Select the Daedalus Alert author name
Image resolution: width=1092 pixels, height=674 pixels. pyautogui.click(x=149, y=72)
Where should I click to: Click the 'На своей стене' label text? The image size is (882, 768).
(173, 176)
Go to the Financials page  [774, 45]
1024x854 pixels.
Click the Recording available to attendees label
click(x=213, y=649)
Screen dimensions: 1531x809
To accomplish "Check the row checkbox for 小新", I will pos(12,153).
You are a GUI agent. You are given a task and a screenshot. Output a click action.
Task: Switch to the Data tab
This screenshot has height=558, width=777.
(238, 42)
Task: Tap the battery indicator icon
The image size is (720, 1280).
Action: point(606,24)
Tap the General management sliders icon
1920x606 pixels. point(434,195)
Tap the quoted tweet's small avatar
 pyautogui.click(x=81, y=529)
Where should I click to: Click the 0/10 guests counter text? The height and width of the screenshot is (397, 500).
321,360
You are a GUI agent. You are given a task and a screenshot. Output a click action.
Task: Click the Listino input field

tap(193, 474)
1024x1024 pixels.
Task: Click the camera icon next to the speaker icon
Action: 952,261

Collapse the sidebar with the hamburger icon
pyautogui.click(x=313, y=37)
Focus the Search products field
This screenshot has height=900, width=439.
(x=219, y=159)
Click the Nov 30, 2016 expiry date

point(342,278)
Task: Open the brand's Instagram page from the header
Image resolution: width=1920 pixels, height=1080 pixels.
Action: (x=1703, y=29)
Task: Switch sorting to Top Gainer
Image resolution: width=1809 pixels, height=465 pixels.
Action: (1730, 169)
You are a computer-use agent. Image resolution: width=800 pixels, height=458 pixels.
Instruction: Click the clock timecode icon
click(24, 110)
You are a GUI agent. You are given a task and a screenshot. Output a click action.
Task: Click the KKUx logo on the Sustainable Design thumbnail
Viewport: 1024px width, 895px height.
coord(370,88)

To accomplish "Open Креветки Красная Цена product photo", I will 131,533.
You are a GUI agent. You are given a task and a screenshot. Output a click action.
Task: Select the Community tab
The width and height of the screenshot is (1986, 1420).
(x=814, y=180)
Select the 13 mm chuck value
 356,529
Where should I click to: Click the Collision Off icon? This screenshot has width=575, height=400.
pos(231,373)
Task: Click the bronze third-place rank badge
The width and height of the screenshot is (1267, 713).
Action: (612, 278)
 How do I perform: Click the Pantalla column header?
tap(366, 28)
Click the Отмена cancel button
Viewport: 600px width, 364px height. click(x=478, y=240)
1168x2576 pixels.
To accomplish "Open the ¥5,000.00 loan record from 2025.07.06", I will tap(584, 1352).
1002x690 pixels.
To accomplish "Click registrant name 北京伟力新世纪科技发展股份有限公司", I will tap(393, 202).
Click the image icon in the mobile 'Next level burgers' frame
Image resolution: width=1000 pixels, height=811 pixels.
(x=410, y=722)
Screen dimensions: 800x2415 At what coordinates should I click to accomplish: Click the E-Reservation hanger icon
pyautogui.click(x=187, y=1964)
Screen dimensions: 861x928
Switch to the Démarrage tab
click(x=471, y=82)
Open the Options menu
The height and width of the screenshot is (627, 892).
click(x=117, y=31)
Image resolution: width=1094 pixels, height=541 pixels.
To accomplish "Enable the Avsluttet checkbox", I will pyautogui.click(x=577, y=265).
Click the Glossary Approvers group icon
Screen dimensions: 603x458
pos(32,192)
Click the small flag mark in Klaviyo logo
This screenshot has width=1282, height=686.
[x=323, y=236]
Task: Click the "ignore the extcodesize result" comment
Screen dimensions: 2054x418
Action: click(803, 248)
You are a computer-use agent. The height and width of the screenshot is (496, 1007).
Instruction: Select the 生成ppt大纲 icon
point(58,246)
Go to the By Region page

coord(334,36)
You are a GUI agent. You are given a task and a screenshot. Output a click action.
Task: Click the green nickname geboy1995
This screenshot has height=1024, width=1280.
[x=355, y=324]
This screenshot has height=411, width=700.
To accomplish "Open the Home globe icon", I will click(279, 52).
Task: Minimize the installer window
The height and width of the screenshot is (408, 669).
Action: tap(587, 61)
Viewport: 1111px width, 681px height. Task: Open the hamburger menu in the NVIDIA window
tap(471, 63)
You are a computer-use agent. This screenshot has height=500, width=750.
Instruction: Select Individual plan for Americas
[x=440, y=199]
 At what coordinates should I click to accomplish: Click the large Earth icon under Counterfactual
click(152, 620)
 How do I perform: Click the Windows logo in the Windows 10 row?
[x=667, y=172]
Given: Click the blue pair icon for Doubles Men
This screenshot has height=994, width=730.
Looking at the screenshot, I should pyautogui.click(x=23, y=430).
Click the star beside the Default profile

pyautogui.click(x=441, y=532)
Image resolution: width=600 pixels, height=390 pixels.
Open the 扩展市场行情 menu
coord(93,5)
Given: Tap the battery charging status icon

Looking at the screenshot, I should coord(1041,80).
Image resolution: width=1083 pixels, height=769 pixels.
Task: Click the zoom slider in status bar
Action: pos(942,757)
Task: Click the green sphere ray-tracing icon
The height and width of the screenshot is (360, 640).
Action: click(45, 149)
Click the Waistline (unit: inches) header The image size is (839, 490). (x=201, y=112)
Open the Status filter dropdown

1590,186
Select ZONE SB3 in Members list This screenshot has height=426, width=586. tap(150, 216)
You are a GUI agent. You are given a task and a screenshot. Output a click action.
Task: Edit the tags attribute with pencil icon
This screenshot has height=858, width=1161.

● ● ● ● ●

Restate the entire listing verbatim.

Select the Daedalus Alert author name
Image resolution: width=1092 pixels, height=674 pixels. pyautogui.click(x=149, y=72)
Where should I click to: Click the 'На своей стене' label text? The image size is (882, 768).
(173, 176)
Go to the Financials page  [774, 45]
1024x854 pixels.
Click the Recording available to attendees label
click(x=213, y=649)
Screen dimensions: 1531x809
To accomplish "Check the row checkbox for 小新", I will pos(12,153).
You are a GUI agent. You are given a task and a screenshot. Output a click action.
Task: Switch to the Data tab
This screenshot has height=558, width=777.
(238, 42)
Task: Tap the battery indicator icon
The image size is (720, 1280).
Action: point(606,24)
Tap the General management sliders icon
1920x606 pixels. point(434,195)
Tap the quoted tweet's small avatar
 pyautogui.click(x=81, y=529)
Where should I click to: Click the 0/10 guests counter text? The height and width of the screenshot is (397, 500).
321,360
You are a GUI agent. You are given a task and a screenshot. Output a click action.
Task: Click the Listino input field

tap(193, 474)
1024x1024 pixels.
Task: Click the camera icon next to the speaker icon
Action: 952,261

Collapse the sidebar with the hamburger icon
pyautogui.click(x=313, y=37)
Focus the Search products field
This screenshot has height=900, width=439.
(x=219, y=159)
Click the Nov 30, 2016 expiry date

point(342,278)
Task: Open the brand's Instagram page from the header
Image resolution: width=1920 pixels, height=1080 pixels.
Action: (x=1703, y=29)
Task: Switch sorting to Top Gainer
Image resolution: width=1809 pixels, height=465 pixels.
Action: (1730, 169)
You are a computer-use agent. Image resolution: width=800 pixels, height=458 pixels.
Instruction: Click the clock timecode icon
click(24, 110)
You are a GUI agent. You are given a task and a screenshot. Output a click action.
Task: Click the KKUx logo on the Sustainable Design thumbnail
Viewport: 1024px width, 895px height.
coord(370,88)

To accomplish "Open Креветки Красная Цена product photo", I will 131,533.
You are a GUI agent. You are given a task and a screenshot. Output a click action.
Task: Select the Community tab
The width and height of the screenshot is (1986, 1420).
(x=814, y=180)
Select the 13 mm chuck value
 356,529
Where should I click to: Click the Collision Off icon? This screenshot has width=575, height=400.
pos(231,373)
Task: Click the bronze third-place rank badge
The width and height of the screenshot is (1267, 713).
Action: (612, 278)
 How do I perform: Click the Pantalla column header?
tap(366, 28)
Click the Отмена cancel button
Viewport: 600px width, 364px height. click(x=478, y=240)
1168x2576 pixels.
To accomplish "Open the ¥5,000.00 loan record from 2025.07.06", I will tap(584, 1352).
1002x690 pixels.
To accomplish "Click registrant name 北京伟力新世纪科技发展股份有限公司", I will tap(393, 202).
Click the image icon in the mobile 'Next level burgers' frame
Image resolution: width=1000 pixels, height=811 pixels.
(x=410, y=722)
Screen dimensions: 800x2415 At what coordinates should I click to accomplish: Click the E-Reservation hanger icon
pyautogui.click(x=187, y=1964)
Screen dimensions: 861x928
Switch to the Démarrage tab
click(x=471, y=82)
Open the Options menu
The height and width of the screenshot is (627, 892).
click(x=117, y=31)
Image resolution: width=1094 pixels, height=541 pixels.
To accomplish "Enable the Avsluttet checkbox", I will pyautogui.click(x=577, y=265).
Click the Glossary Approvers group icon
Screen dimensions: 603x458
pos(32,192)
Click the small flag mark in Klaviyo logo
This screenshot has width=1282, height=686.
[x=323, y=236]
Task: Click the "ignore the extcodesize result" comment
Screen dimensions: 2054x418
Action: click(803, 248)
You are a computer-use agent. The height and width of the screenshot is (496, 1007).
Instruction: Select the 生成ppt大纲 icon
point(58,246)
Go to the By Region page

coord(334,36)
You are a GUI agent. You are given a task and a screenshot. Output a click action.
Task: Click the green nickname geboy1995
This screenshot has height=1024, width=1280.
[x=355, y=324]
This screenshot has height=411, width=700.
To accomplish "Open the Home globe icon", I will click(279, 52).
Task: Minimize the installer window
The height and width of the screenshot is (408, 669).
Action: tap(587, 61)
Viewport: 1111px width, 681px height. Task: Open the hamburger menu in the NVIDIA window
tap(471, 63)
You are a computer-use agent. This screenshot has height=500, width=750.
Instruction: Select Individual plan for Americas
[x=440, y=199]
 At what coordinates should I click to accomplish: Click the large Earth icon under Counterfactual
click(152, 620)
 How do I perform: Click the Windows logo in the Windows 10 row?
[x=667, y=172]
Given: Click the blue pair icon for Doubles Men
This screenshot has height=994, width=730.
Looking at the screenshot, I should pyautogui.click(x=23, y=430).
Click the star beside the Default profile

pyautogui.click(x=441, y=532)
Image resolution: width=600 pixels, height=390 pixels.
Open the 扩展市场行情 menu
coord(93,5)
Given: Tap the battery charging status icon

Looking at the screenshot, I should coord(1041,80).
Image resolution: width=1083 pixels, height=769 pixels.
Task: Click the zoom slider in status bar
Action: pos(942,757)
Task: Click the green sphere ray-tracing icon
The height and width of the screenshot is (360, 640).
Action: click(45, 149)
Click the Waistline (unit: inches) header The image size is (839, 490). (x=201, y=112)
Open the Status filter dropdown

1590,186
Select ZONE SB3 in Members list This screenshot has height=426, width=586. tap(150, 216)
You are a GUI agent. You are given a task and a screenshot. Output a click action.
Task: Edit the tags attribute with pencil icon
This screenshot has height=858, width=1161.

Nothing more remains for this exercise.